Was sich im Gemeinnützigkeitsrecht ändern muss

Die Bundesregierung hat im Koalitionsvertrag eine Reformierung des Gemeinnützigkeitsrechts angekündigt. Das weckte Optimismus bei ehrenamtlich tätigen Personen und Organisationen, die immer wieder um den Status der Gemeinnützigkeit füchten – oder denen er bisher nicht zuerkannt wurde. Der aktuelle Entwurf für das Jahressteuergesetz zeigt nun: Die angekündigte Reform ist maximal halbherzig. Wer ist betroffen?

Franziska Kelch

15. Juli 2024

In Deutschland engagieren sich tausende Menschen ehrenamtlich für Demokratie und politische Bildung, betreiben gemeinnützigen Journalismus oder entwickeln und pflegen Freie bzw. Open Source Software. Und doch sind diese Zwecke bislang nicht oder nicht explizit Teil des Katalogs gemeinnütziger und damit steuerbegünstigter Zwecke. Oder die Organisationen müssen, wie im Fall des Engagements für die Demokratie und gegen Rechtsextremismus, darauf hoffen, dass Finanzämter unklare Formulierungen in der Abgabenordnung zu ihren Gunsten auslegen. Das schafft keine Rechtssicherheit.

Die Abgabenordnung, oder genauer gesagt der Paragraph 52, regelt, welche Tätigkeiten von den Finanzämtern als gemeinnützig eingestuft werden und damit steuerbegünstigt sind. Dazu gehören etwa die Förderung des Tierschutzes, des Sports, der Kunst und Kultur oder Wissenschaft und Forschung. Auch die Förderung des demokratischen Staatswesens ist unter bestimmten Bedingungen gemeinnützig. Insgesamt 26 Zwecke sind gelistet. Aber die Abgabenordnung ist lückenhaft und veraltet. Das zeigen immer wieder Fälle, in denen Vereinen, die dem Gemeinwohl dienen, die Gemeinnützigkeit entzogen wird.

In einem eigenen Positionspapier und in einem offenen Brief mit der Allianz Rechtssicherheit für politische Willensbildung  machen wir konkrete Vorschläge für notwendige Ergänzungen und Änderungen in der Abgabenordnung.

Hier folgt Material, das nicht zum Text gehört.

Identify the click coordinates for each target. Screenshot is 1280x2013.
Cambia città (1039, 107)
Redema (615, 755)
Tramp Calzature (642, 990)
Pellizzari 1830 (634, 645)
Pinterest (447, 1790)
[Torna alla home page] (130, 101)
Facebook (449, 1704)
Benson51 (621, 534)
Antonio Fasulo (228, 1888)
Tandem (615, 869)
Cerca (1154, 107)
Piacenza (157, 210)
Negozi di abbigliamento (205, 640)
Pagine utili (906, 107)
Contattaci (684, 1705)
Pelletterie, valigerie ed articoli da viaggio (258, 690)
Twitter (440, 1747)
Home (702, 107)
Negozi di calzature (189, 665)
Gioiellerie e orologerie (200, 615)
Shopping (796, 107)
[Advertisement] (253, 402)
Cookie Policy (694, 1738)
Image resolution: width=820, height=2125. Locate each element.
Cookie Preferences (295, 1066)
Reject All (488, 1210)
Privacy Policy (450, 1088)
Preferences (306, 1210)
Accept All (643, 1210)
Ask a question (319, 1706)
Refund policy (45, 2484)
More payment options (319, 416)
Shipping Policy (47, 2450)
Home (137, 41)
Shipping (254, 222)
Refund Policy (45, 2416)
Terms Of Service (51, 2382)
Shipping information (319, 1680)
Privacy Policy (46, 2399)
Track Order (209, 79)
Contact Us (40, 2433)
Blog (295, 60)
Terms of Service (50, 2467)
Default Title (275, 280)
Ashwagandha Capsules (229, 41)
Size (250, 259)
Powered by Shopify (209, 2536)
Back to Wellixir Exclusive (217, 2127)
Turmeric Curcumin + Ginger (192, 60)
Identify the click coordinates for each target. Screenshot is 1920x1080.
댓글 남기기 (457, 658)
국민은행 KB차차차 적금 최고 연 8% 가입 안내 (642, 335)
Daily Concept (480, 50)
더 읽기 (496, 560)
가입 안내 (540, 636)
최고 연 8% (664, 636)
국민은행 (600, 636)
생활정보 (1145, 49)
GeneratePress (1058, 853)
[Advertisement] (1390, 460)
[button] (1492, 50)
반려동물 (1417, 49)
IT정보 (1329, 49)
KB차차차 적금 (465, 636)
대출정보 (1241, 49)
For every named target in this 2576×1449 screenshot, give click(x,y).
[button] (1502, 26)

Wer fällt durch die Lücken in der Abgabenordnung und was muss sich ändern?

Engagement für ein besseres Internet unterstützen

Mastodon ist ein dezentrales, nicht-kommerzielles und von Communitys selbst verwaltetes Kommunikationsnetzwerk. Darüber, welche Inhalte Nutzende sehen entscheidet kein Algorithmus. Besonders polarisierende oder schockierende Inhalte werden nicht bevorzugt, um Nutzende im Netzwerk zu halten. Mastodon ist einer der wenigen Gegenspieler zu den toxischen Social Media Plattformen der Tech-Giganten. Mastodon wurde als Freie Software entwickelt und die Pflege sowie der Betrieb der Server werden fast ausschließlich spendenfinanziert. Das Mastodon auf Freier Software basiert, bedeutet zudem: Sie kann nicht von Unternehmen privatisiert werden. Jede und jeder kann Freie Software für eine eigene Anwendung nutzt und diese auch weiterentwickelt – muss die Resultate oder Verbesserungen dann auch frei zur Verfügung stellen. Daher sollten Freie Software-Projekte in der Abgabenordnung explizit als gemeinnützig gelistet werden. Die Bundesregierung behauptet, die Anerkennung als gemeinnützig werde durch die Zwecke der Förderung der Wissenschaft oder der Bildung bereits abgedeckt. Eine explizite Aufnahme in die Abgabenordnung sei daher nicht notwendig. Dass das nicht stimmt, zeigt die Aberkennung der Gemeinnützigkeit von Mastodon 2024.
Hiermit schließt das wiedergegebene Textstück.